TEXT SHOWN =>
::::::::

Growing up I was never the kind of girly girl my mom wanted me to be in my shiny black party shoes and tights and furly whirly dresses. That was the 1960s, when moms of the 50s dressed their girls like, well, girls.
By the time I was four we lived on a farm and all hope for my being a darling princess was buried under the manure pile for good. How my mom always looked like a million bucks, how her white tennis shoes stayed bright white, I still don't know.
An older brother, a horse-loving sister, and me, grass stained and ripped, patched, then ripped again slacks. I liked being a tomboy. As I grew, I became my brother's little brother, complete with pixie haircut that made me, for at least a year, undistinguishable from a boy. "Hey, cute little brother there," his friends would say, me following behind him the obligatory 20 steps, just so no one would know his kid sister was with him. Those were the days.
He'd dress me up in shoulder pads and a helmet and we'd sucker the neighborhood guys into a football game. We lived in suburbia by then, my dad gone. They'd all be afraid to nail me, Frank's little sister. So he'd toss me the winning pass every time. And I'd catch it every time.
Then they got wise. Me at 7 getting leveled in the front yard by two boys twice my size. Me at 8 getting checked into the boards on the hockey rink. By my own brother. Adults mostly in horror. Me at 10 playing basketball with him on the bed, the hamper our net, socks our ball, my teeth into the bed frame, blood pouring out of my mouth, "I'm telling Mom!" (Did I mention I was a brat too?)

::::::::

ENTRIES SUPPLIED =>
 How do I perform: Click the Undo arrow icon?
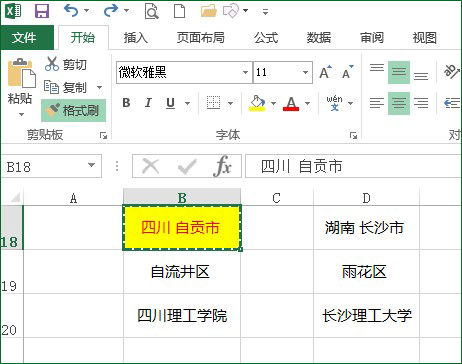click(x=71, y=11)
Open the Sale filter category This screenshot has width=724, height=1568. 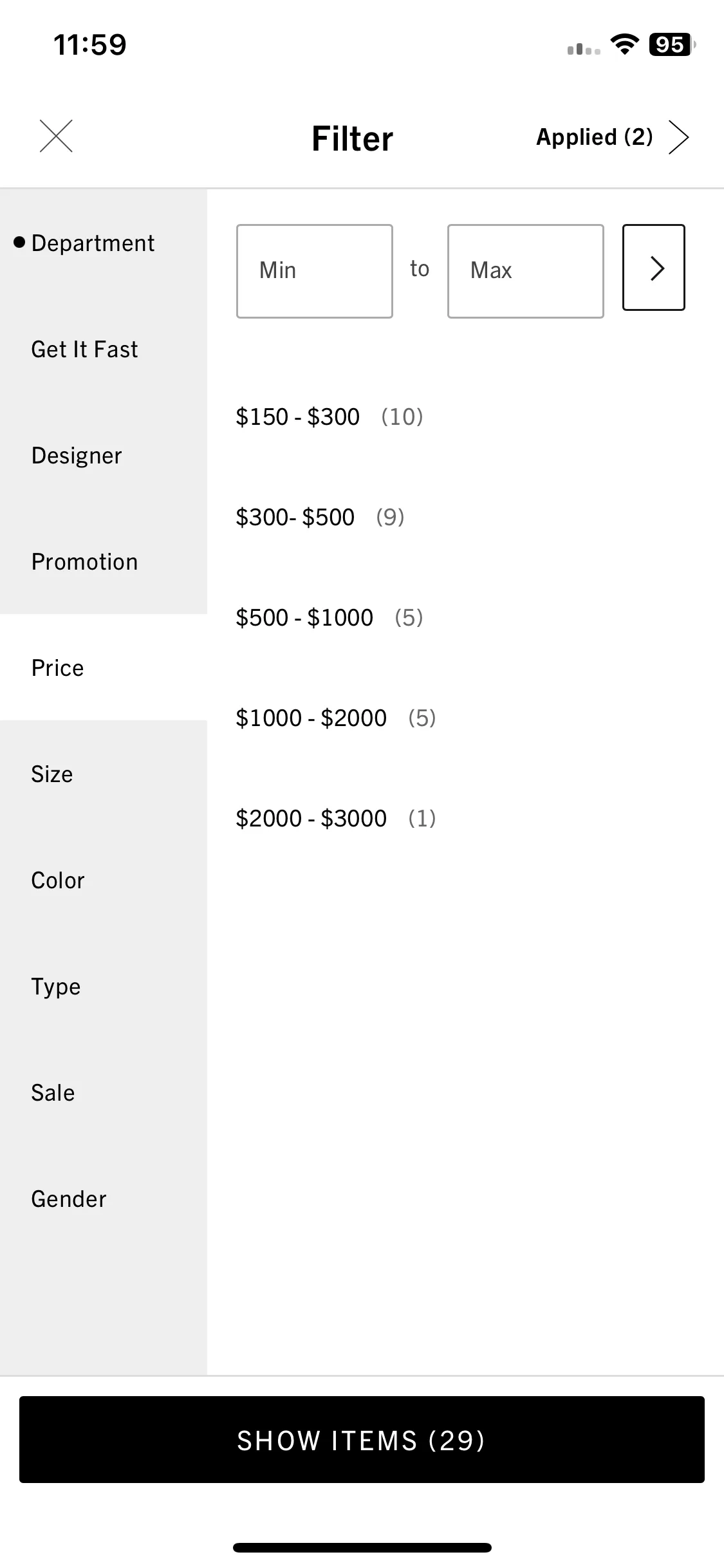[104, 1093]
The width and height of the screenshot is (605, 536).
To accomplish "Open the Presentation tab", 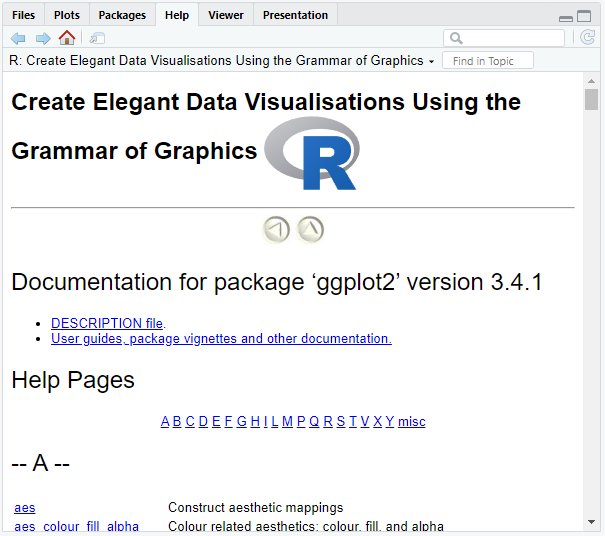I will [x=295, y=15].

::::::::

WHAT TO WORK ON =>
Translate this sentence from the childhood memoir above into Spanish: "He'd dress me up in shoulder pads and a helmet and we'd sucker the neighborhood guys into a football game."

RESULT OF THIS EXERCISE =>
Me vestía con hombreras y un casco, y engañábamos a los chicos del vecindario para que jugaran un partido de fútbol americano.